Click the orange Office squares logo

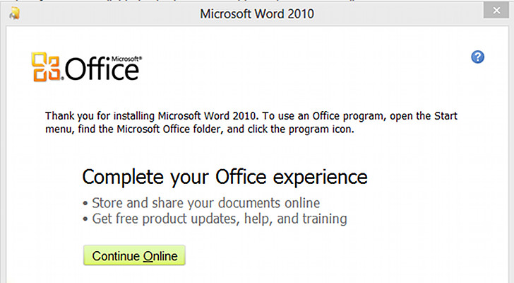[46, 67]
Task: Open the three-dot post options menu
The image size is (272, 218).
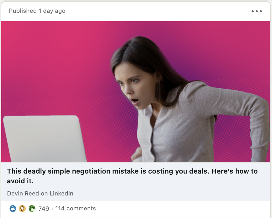Action: 256,11

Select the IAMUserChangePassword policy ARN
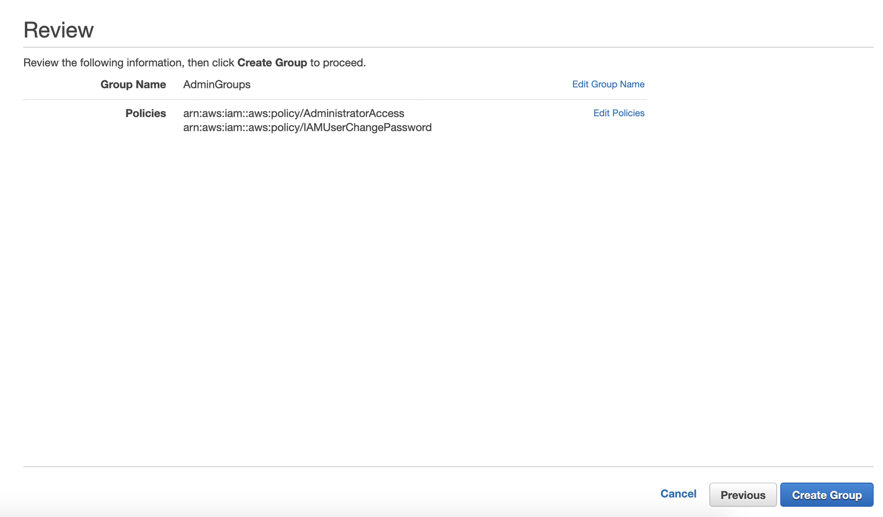coord(307,128)
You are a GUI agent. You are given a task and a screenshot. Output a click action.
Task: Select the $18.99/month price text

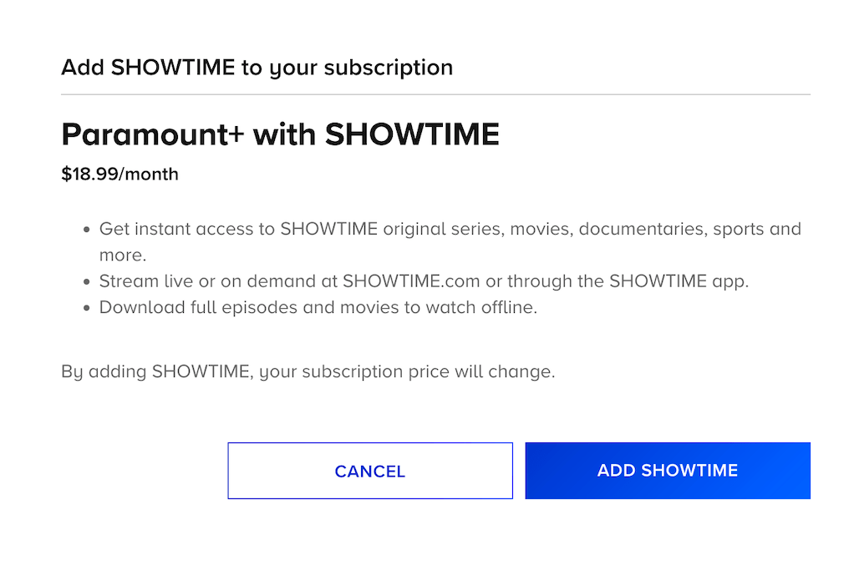[x=119, y=174]
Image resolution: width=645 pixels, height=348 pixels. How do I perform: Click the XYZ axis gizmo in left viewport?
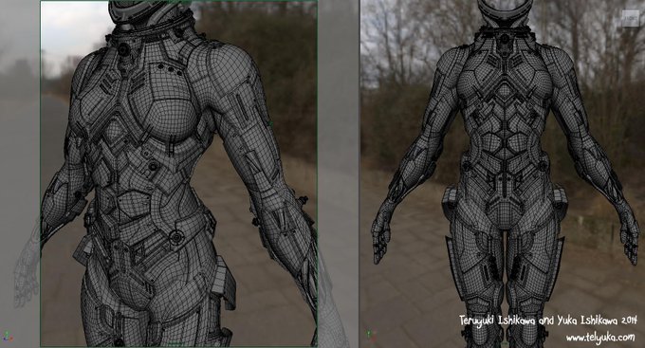[x=8, y=337]
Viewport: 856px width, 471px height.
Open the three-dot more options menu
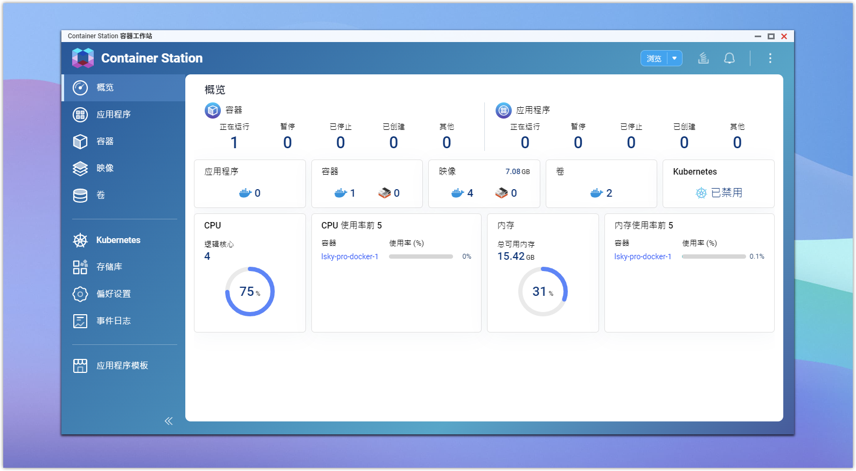pyautogui.click(x=770, y=58)
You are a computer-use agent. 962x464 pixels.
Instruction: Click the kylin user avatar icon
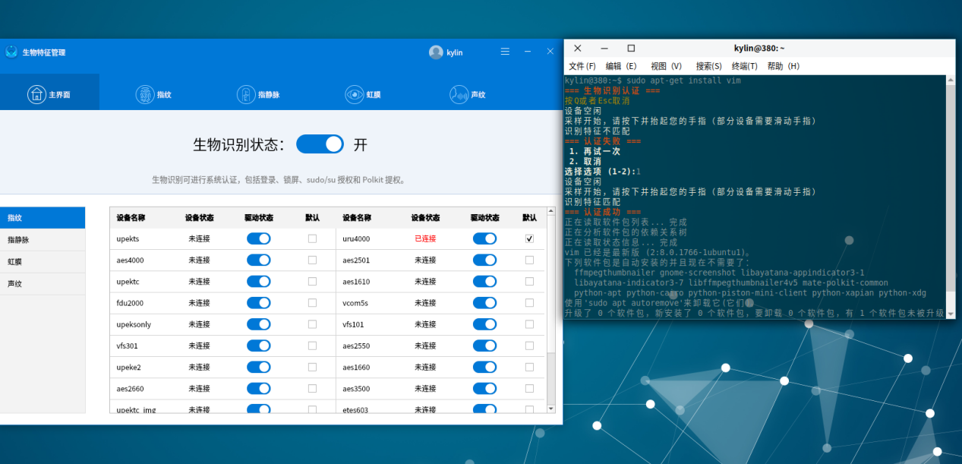click(436, 52)
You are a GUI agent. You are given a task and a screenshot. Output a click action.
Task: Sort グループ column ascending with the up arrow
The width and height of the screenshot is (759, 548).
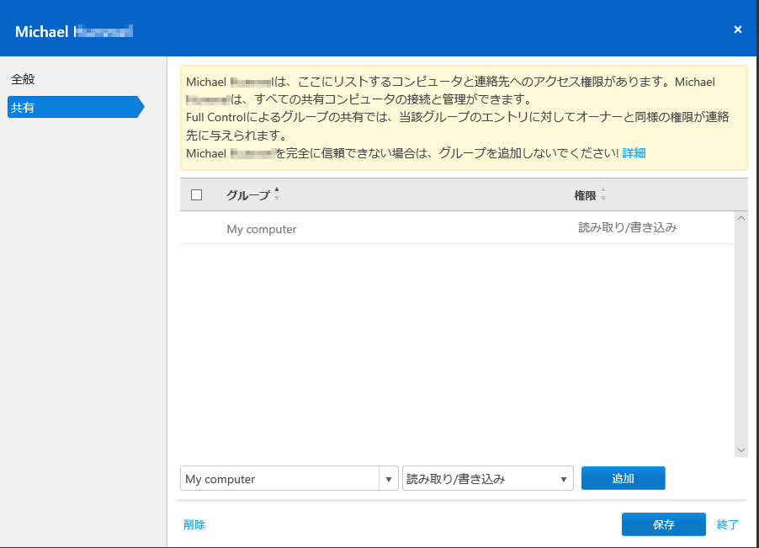tap(276, 189)
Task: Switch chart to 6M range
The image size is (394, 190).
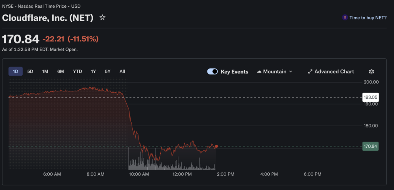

--------

_What is needed_
Repeat the data in full, exactly as it stands, but drop every picture.

_Problem solution_
Click the orange Office squares logo

[46, 67]
Task: Open the three-dot post options menu
The image size is (272, 218).
Action: 256,11

Select the IAMUserChangePassword policy ARN
coord(307,128)
You are a GUI agent. You are given a task and a screenshot. Output a click action.
Task: Select the $18.99/month price text

[x=119, y=174]
Image resolution: width=645 pixels, height=348 pixels. How do I perform: Click the XYZ axis gizmo in left viewport?
[x=8, y=337]
Viewport: 856px width, 471px height.
Open the three-dot more options menu
pyautogui.click(x=770, y=58)
You are a computer-use agent. 962x464 pixels.
Instruction: Click the kylin user avatar icon
click(436, 52)
You are a GUI agent. You are given a task and a screenshot. Output a click action.
Task: Sort グループ column ascending with the up arrow
The width and height of the screenshot is (759, 548).
tap(276, 189)
Task: Switch chart to 6M range
The image size is (394, 190).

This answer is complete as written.